All I’m trying to prove here is that it was possible for numbnuts Shakespeare to have been in the right circumstances, in the right place, at the right time. There were books available to be read. The books at Richard Field’s printing press are documented, including source materials for the plays and poems.
Don’t forget he didn’t work 9-5. he was his own boss, his own petty kingdom. His ties to other obligation obliged only as money needed to fund his Art and have place to study it and write it.
If all he was doing was gagging on Noble worst, puking his soul away from his family, as much as himself. Then ‘Shame on you Sir!’

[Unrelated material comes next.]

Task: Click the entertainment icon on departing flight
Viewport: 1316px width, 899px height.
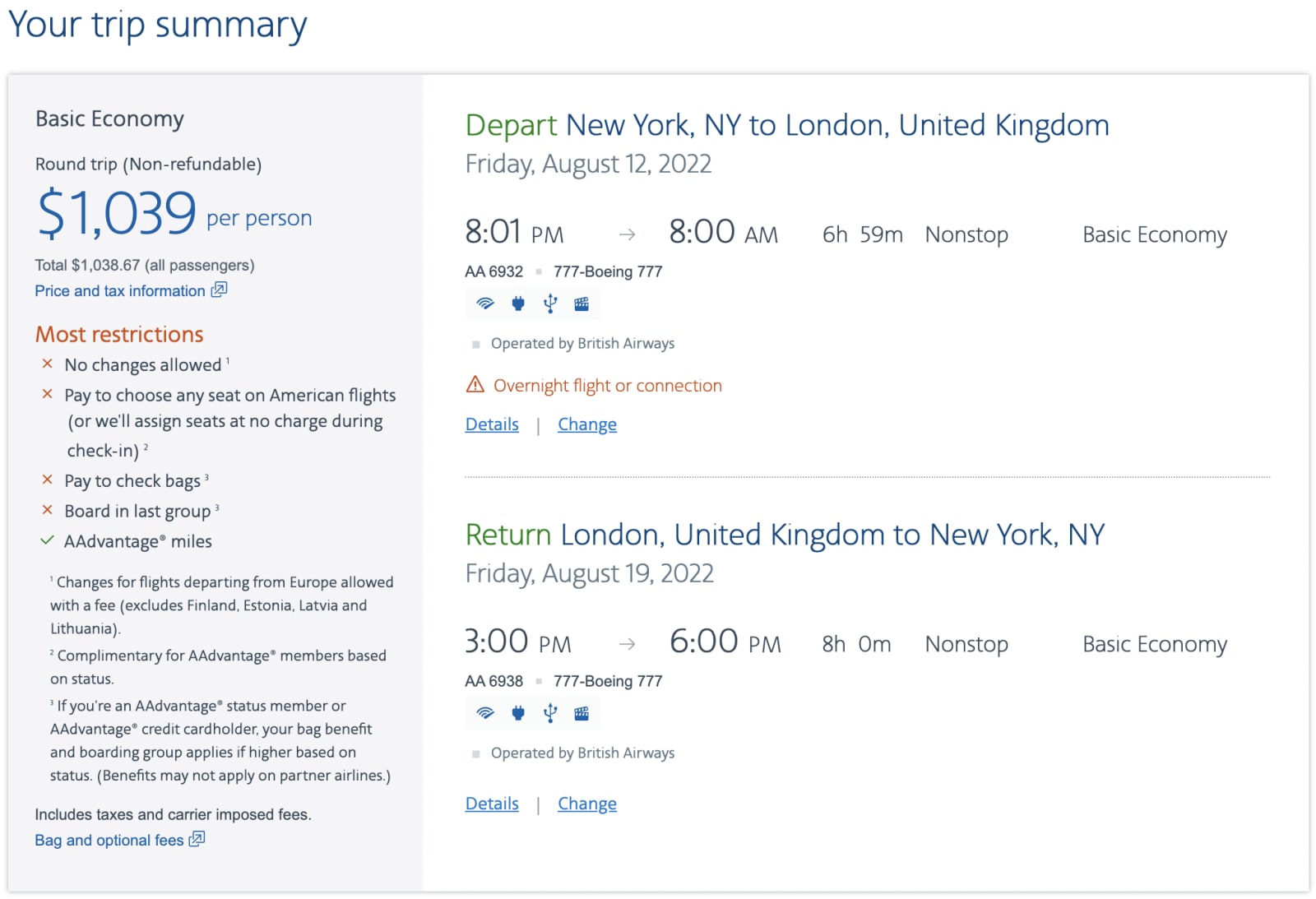Action: pyautogui.click(x=582, y=304)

Such is the Shakespeare I predict we will see in Anonymous. A drunken yes-man forced into the deal by some homo-erotic hero-worshipping….sorry, the lady doth project too much methinks.
(october 2011: yep.)
I wonder if Sir Fulke Greville is in it?(nope). Did he know Oxenforde the 17th Earl? I’ll bet Cecil will do some spectacular skullduggery. We’re in for his physical opposite with the casting if we are historically correct but hey look at how many different sized Hamlets we’ve had. Rumoured was that Burbage had put on a few pounds when he was playing the part.
What a nerd. Can”t wait for the film to come out. And even then i probably will wait. Til the cinemas open.
A completely rebuilt City of London. Kick ass! If they followed John Stow as they must, they have a gate by gate, parish by parish description of the inhabitants of the area and the type of labour or commerce is done there.